A defesa do consumo e da produção alimentar local é uma máxima ecologista que nos orienta para uma sociedade onde a produção deve ser feita em função das necessidades de consumo (e não do esbanjamento e dos interesses economicistas), com enormes vantagens ambientais, sociais e económicas, fundamentalmente se pensarmos na desnecessidade de transporte - sobretudo de longo curso - e na redução de emissões de CO2, nas vantagens para os pequenos produtores, na possibilidade de dinamização das zonas rurais, na garantia de melhor qualidade dos produtos, bem como nos recursos naturais que podem ser preservados por não ficarem sob o jugo de um modelo de produção intensiva.
Nesta perspetiva, o aumento que se tem verificado ao nível do comércio / transporte de animais vivos constitui um caminho inverso àquele que deveria estar a ser trilhado. A criação de animais (com as regras ambientais efetivamente aplicadas e recusando a produção intensiva, que em muito contribui para a emissão de gases com efeito de estufa), o abate de animais e a preparação / transformação de carne devem ser fases realizadas o mais próximo possível umas das outras, num circuito produtivo e comercial de proximidade. Não é desejável que os animais sejam transportados de país para país, horas a fio, em condições muitas vezes deploráveis.
Efetivamente, importa também salientar que o transporte de animais vivos compromete facilmente o bem-estar animal, tendo em conta que transportar um ser vivo senciente não é o mesmo que transportar uma carga de barras de chocolate ou de garrafas com bebida, como afirmou Keith Taylor, enquanto deputado do Grupo Verde do Parlamento Europeu. O transporte de animais, especialmente de longo curso, tem implicações sérias para aqueles e interfere na própria qualidade da carne a consumir. Do ponto de vista ambiental o transporte, especialmente de longo curso, tem sempre implicações reais, mas do ponto de vista ético o transporte de animais vivos para abate é, obviamente, bem mais complicado e inaceitável do que o transporte de carne ou dos seus derivados.

--- Tarefa breve A ---
Responda a estas perguntas sobre o texto acerca do transporte de animais vivos:
(i) De que gás é mencionada a redução de emissões no primeiro parágrafo?
(ii) Que três fases devem ser realizadas o mais próximo possível umas das outras?
(iii) Quem é citado no texto e de que grupo era deputado?
--- Tarefa breve B ---
Repita sem qualquer alteração o trecho do texto acerca do transporte de animais vivos que vai desde "Efetivamente, importa também" até "dos seus derivados.", incluindo estas últimas palavras.
O material que aparece depois do texto não é necessário.

--- Material recolhido ---
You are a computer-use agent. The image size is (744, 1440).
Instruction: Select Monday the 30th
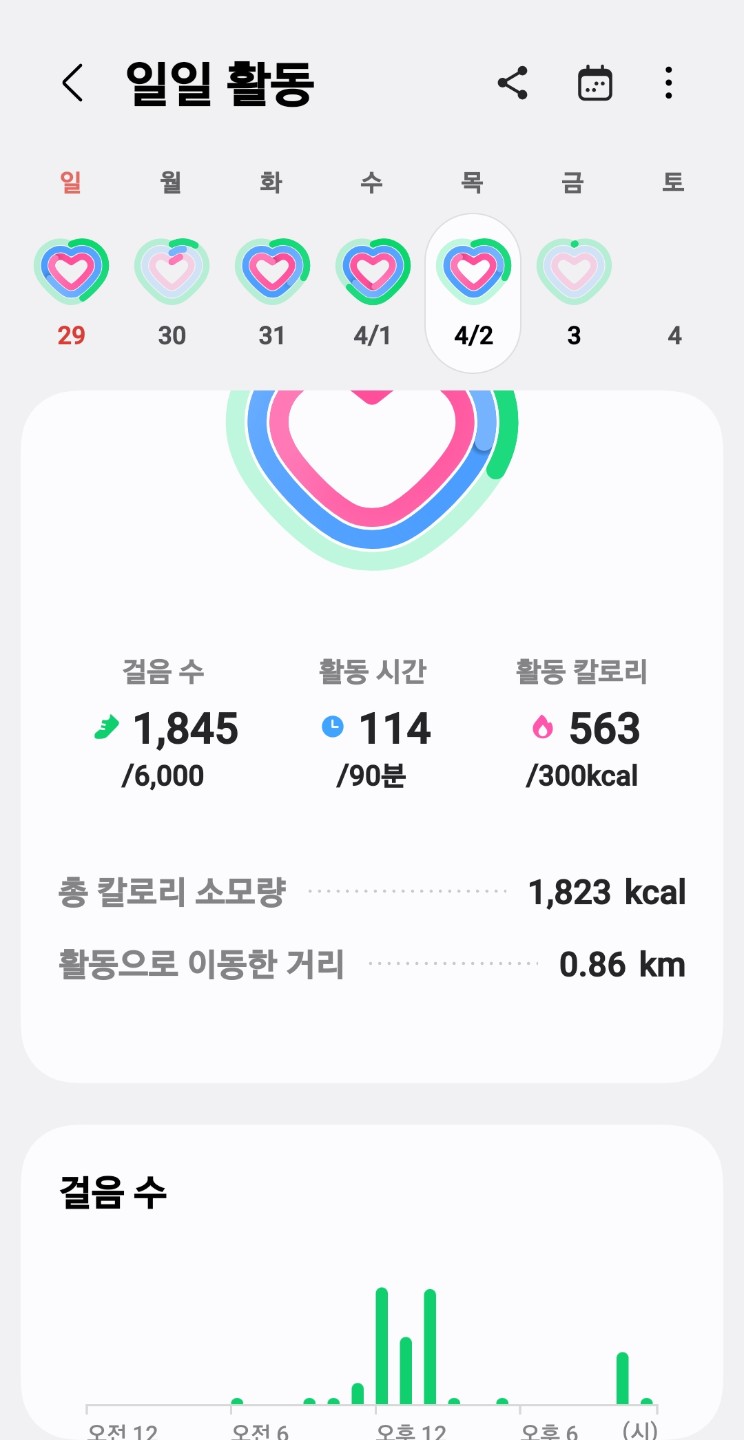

--- Resolução escrita A ---
(i) CO2.
(ii) A criação de animais, o abate de animais e a preparação / transformação de carne.
(iii) Keith Taylor, deputado do Grupo Verde do Parlamento Europeu.

--- Resolução escrita B ---
Efetivamente, importa também salientar que o transporte de animais vivos compromete facilmente o bem-estar animal, tendo em conta que transportar um ser vivo senciente não é o mesmo que transportar uma carga de barras de chocolate ou de garrafas com bebida, como afirmou Keith Taylor, enquanto deputado do Grupo Verde do Parlamento Europeu. O transporte de animais, especialmente de longo curso, tem implicações sérias para aqueles e interfere na própria qualidade da carne a consumir. Do ponto de vista ambiental o transporte, especialmente de longo curso, tem sempre implicações reais, mas do ponto de vista ético o transporte de animais vivos para abate é, obviamente, bem mais complicado e inaceitável do que o transporte de carne ou dos seus derivados.